George Nikolakoudis

I am a Ph.D. Candidate in Economics at Princeton University.

I study how organizational and informational frictions at the microeconomic level shape macroeconomic fluctuations and how household heterogeneity influences aggregate outcomes.

I am currently on the 2024/25 academic job market.

My full CV can be found here and you can contact me at nikolakoudis@princeton.edu.


Job Market Paper

Incomplete Information in Production Networks
(Ben Bernanke Prize in Financial and Monetary Economics)

I develop a model of production networks in which firms choose inputs under incomplete information about sectoral productivity and aggregate demand disturbances. As in the rational expectations framework of Lucas (1972), firms use input prices as endogenous signals to infer broader economic conditions. Theoretically, I show that the effect of sectoral productivity shocks on aggregate output depends on the interaction between the economy's input-output structure and firm-level uncertainty. Specifically, shocks to upstream sectors have a larger impact on aggregate output during periods of high productivity uncertainty, while shocks to downstream sectors have a larger effect on output during periods of high demand uncertainty. When calibrated to historical U.S. data, the model generates a state-dependent measure of sectoral importance that diverges significantly from traditional metrics, particularly in economic downturns. On aggregate, the interaction between uncertainty and the U.S. economy's network structure dampened the impact of productivity shocks on aggregate output by 50% during Covid (a period of high measured demand uncertainty) relative to the Dot-Com bubble (a period of high measured productivity uncertainty) or non-crisis periods.

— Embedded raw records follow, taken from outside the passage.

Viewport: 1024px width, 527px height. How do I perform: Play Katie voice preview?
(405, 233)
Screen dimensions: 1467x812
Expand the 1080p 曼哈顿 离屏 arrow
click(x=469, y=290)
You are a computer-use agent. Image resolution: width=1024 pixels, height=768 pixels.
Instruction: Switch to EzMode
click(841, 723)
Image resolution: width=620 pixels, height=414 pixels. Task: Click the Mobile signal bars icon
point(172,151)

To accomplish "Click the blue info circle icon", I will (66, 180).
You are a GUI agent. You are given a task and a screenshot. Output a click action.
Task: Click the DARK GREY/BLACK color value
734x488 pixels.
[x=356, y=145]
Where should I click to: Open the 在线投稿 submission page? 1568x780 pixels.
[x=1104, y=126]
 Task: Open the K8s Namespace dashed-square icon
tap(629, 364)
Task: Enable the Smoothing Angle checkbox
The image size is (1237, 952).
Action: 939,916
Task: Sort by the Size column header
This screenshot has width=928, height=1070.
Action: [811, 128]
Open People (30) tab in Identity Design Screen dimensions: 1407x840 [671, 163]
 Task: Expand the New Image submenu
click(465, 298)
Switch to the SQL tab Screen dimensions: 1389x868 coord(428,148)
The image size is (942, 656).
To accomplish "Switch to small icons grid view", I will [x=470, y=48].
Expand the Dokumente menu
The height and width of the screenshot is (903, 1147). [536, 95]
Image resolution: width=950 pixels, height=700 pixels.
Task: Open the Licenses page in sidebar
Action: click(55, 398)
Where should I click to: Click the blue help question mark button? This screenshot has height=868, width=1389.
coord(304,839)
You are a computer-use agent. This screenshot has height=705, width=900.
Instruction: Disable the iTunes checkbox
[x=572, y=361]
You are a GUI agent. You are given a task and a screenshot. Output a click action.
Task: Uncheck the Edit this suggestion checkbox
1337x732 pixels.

Other Working Papers (Alphabetical)

"A Theory of Supply Function Choice and Aggregate Supply," with Joel P. Flynn and Karthik Sastry. Paper, SSRN Link. April 2024.
Revise and resubmit, American Economic Review.

"Price Level and Inflation Dynamics in Heterogeneous Agent Economies," with Greg Kaplan and Giovanni L. Violante. Paper, Non-Technical Summary. August 2023.
Revise and resubmit, Econometrica.

"Prices vs. Quantities: A Macroeconomic Analysis," with Joel P. Flynn and Karthik Sastry. Paper. October 2024.

"Quick-Fixing: Near-Rationality in Consumption and Savings Behavior," with Peter Andre, Joel P. Flynn, and Karthik Sastry. Paper, SSRN Link. October 2024.

"The Economics of Segmented Housing Markets." Paper, SSRN Link. May 2024.

Works in Progress

"An Assignment Model Approach to the Labor Share", with Narek Alexanian and Lukas Mann.

"Informational Gravity," with Elena Aguilar.

We develop a model of exporter dynamics in which aggregate uncertainty is endogenous to the exporting decisions of firms within a given market. Exporting firms provide an imperfect signal regarding the returns to exporting to rival firms within the same industry. This creates an informational externality arising through the extensive margin that can lead to informational "cascades" and multiple stochastic steady states in aggregate exports. The presence of this externality creates additional dynamic gains from the reduction in trade costs, which amplify the canonical static gains. The magnitude of these dynamic gains are decreasing in firm productivity dispersion and increasing in the (industry-level) elasticity of substitution. Our analysis suggests that temporary increases in trade costs can result in secular declines in aggregate exports through a permanent increase in firm-level uncertainty. We leverage text-based measures of uncertainty for OECD countries to test the theory.

"Rational Inattention: Signals and Precision."

This paper analyzes the continuous action rational inattention problem with binary states. I show that it is generally never optimal for an agent to acquire linearly dependent signals, which as a corollary implies that an agent will never choose more actions than there are states of the world. I demonstrate that the agent's optimal signal structure can be completely characterized through a single, univariate function. An intuitive condition on local convexity on this function determines the entire set of priors for which strictly positive information acquisition is optimal. Finally, I characterize state-dependent precision in information choice. In the widely used case of quadratic utility, I show that signal precision is invariant to the realization of the underlying state, thus providing a counterpart to the canonical Quadratic-Gaussian case when states are binary (Jung et al., 2019). I show that a necessary condition for state-dependent signal precision is variation in the convexity of marginal utility along the action space.